Asian property markets, although still relatively unaffected by the credit crunch, could soon become affected by inflation and higher interest rates because of rising food, fuel and other commodity prices.
The warning comes from the online research house, Global Property Guide, as its senior economist, Prince Christian Cruz, explains: "At the micro level, households may postpone their decision to purchase a new house or spend on renovation if they anticipate higher prices. At the macro level, higher food and fuel prices push inflation up. Monetary authorities typically raise key interest rates to stem inflationary pressure."

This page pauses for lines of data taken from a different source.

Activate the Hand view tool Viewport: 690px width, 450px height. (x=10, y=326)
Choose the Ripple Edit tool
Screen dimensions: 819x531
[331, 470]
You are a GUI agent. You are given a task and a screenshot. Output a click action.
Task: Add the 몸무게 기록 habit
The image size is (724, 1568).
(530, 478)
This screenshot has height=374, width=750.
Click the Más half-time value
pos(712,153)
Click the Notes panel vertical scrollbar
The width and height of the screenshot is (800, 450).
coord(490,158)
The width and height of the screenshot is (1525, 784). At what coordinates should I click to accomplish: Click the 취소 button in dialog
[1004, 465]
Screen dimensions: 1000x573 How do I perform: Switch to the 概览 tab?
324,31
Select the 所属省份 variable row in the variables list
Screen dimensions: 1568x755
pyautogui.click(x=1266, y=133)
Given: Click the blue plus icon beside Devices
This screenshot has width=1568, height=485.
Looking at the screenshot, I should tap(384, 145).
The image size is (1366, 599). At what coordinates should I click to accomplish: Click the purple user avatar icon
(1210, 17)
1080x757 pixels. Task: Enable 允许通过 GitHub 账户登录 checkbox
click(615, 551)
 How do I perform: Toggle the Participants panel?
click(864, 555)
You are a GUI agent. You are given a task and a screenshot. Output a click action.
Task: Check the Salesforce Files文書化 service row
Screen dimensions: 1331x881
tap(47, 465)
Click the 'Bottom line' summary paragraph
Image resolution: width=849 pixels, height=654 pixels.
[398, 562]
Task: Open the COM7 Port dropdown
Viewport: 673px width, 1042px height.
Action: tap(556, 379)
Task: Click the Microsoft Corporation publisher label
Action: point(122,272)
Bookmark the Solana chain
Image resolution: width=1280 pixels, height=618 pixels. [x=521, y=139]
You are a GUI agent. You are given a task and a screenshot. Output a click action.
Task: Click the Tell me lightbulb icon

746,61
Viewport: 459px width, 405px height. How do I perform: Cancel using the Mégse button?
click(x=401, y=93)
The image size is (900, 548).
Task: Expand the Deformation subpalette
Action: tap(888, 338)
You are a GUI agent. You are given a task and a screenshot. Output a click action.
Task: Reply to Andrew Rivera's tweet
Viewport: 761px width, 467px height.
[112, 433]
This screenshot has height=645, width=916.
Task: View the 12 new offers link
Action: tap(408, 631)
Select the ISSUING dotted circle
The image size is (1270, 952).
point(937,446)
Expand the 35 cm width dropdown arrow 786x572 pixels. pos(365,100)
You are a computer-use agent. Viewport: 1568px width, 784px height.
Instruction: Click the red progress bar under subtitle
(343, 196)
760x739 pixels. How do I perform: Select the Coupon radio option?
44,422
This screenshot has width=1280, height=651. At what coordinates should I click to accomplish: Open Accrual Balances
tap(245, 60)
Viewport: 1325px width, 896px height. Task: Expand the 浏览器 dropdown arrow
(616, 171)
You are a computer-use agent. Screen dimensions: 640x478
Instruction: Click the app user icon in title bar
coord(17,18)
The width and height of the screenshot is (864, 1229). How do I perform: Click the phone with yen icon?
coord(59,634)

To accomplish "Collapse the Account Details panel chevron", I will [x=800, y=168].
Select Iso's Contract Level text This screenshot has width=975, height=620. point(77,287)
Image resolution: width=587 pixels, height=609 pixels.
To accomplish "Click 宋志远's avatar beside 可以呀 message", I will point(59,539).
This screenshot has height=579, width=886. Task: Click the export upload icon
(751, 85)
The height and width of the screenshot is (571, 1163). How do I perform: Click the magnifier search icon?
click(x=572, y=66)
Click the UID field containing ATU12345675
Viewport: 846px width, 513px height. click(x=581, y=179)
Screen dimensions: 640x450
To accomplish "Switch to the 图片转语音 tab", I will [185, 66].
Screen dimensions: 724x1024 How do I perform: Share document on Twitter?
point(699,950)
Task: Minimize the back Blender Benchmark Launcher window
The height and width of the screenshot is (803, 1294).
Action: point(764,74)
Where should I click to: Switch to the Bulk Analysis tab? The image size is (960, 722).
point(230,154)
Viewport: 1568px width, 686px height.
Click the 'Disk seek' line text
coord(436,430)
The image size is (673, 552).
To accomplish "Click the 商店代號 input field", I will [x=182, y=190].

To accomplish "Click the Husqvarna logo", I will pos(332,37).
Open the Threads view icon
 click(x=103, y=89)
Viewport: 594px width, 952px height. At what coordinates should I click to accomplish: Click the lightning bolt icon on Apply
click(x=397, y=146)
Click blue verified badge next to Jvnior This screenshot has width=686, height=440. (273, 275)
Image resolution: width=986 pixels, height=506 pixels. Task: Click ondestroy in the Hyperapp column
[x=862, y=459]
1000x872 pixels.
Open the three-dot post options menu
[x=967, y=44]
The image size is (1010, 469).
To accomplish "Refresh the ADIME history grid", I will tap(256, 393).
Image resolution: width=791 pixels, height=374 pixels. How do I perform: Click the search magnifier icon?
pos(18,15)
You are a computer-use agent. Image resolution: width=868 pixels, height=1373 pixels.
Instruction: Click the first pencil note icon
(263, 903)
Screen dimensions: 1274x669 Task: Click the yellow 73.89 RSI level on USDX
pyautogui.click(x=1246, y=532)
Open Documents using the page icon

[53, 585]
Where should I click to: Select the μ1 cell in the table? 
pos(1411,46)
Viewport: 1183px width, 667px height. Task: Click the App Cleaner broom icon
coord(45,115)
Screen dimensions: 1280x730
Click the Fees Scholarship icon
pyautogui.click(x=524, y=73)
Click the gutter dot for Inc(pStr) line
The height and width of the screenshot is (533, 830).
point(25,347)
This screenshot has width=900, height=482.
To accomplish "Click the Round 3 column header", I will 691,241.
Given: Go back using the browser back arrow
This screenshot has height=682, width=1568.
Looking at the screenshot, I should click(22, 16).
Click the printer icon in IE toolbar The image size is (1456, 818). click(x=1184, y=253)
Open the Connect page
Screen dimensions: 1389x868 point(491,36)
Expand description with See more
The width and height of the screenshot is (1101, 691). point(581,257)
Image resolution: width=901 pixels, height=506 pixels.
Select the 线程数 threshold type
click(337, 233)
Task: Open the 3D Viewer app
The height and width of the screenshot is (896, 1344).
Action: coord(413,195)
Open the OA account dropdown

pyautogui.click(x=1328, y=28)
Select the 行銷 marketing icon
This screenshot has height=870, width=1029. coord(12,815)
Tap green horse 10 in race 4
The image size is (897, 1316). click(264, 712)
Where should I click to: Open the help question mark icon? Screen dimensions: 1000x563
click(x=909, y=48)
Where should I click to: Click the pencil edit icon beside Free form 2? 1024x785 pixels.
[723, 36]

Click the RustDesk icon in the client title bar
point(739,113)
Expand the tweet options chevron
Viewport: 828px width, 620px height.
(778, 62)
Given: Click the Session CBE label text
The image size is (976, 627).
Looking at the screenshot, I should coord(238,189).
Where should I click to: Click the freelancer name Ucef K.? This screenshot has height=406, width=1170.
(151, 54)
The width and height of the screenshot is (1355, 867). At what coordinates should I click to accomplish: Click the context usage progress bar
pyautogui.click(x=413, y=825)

Asian households are particularly vulnerable to recent rises in food costs. The price of rice, a staple in the Asian diet, has risen by more than 90% during the last year to March 2008, according the UN Food and Agriculture Organisation (FAO). The price of other food has also increased significantly. Wheat was up 160% in March 2008 on a year earlier; soy bean oil by 104%, corn by 37%, and sugar by 26%.
Food prices are a key component in the Consumer Price Index (CPI). Their proportional weight ranges from 28% in Singapore, to 33.2% in China, to almost 50% for urban workers in India. High food prices will persist until 2009, according to reports by the FAO, World Bank and the International Rice Research Institute. The price of almost all commodities is increasing, not only food. Light sweet crude oil surged to US$115 a barrel in April 2008, up almost 80% from a year earlier, while NYMEX crude oil has been above US$100 per barrel since March 2008.
Higher inflation and interest rates
Monetary authorities typically raise interest rates to combat inflation. They can also increase the cash reserve ratio (CRR) of banks or sell bonds or other financial instruments to reduce money supply. The Reserve Bank of India (RBI) raised the cash reserve ratio by 50 basis points in two stages to mop excess liquidity and contain inflationary pressures. The CRR will be 7.75% effective April 26 and 8% by May 10, 2008. The RBI, similar to other central banks in Asia, left key interest rates unchanged during the first half of April. However, most analysts indicate the key rates might be hiked in May if inflation continues to be above the official targets.
Fears of interest rate hikes cropped up in several Asian countries, particularly in Indonesia and China.
Mr Cruz is pessimistic: "The situation is unfortunate because most Asian housing markets have not yet fully recovered from the effects of the 1997 Asian Financial Crisis," he explains. "Even with strong house price gains in 2007, property prices in Asia are still below their pre-Asian Crisis peak levels. Despite 31% nominal rise in the over-all residential property price index, Singapore's prices are still about 10% to 20% below their pre-Asian crisis peak level in real terms." He continues: "In the Philippines, even with the 15% increase in condominium prices in 2007, it is still about 47% below its peak level in real terms."
The housing markets most likely to be affected by monetary tightening seem to be China, India, Singapore, Philippines and Thailand, which have experienced the largest increases in inflation.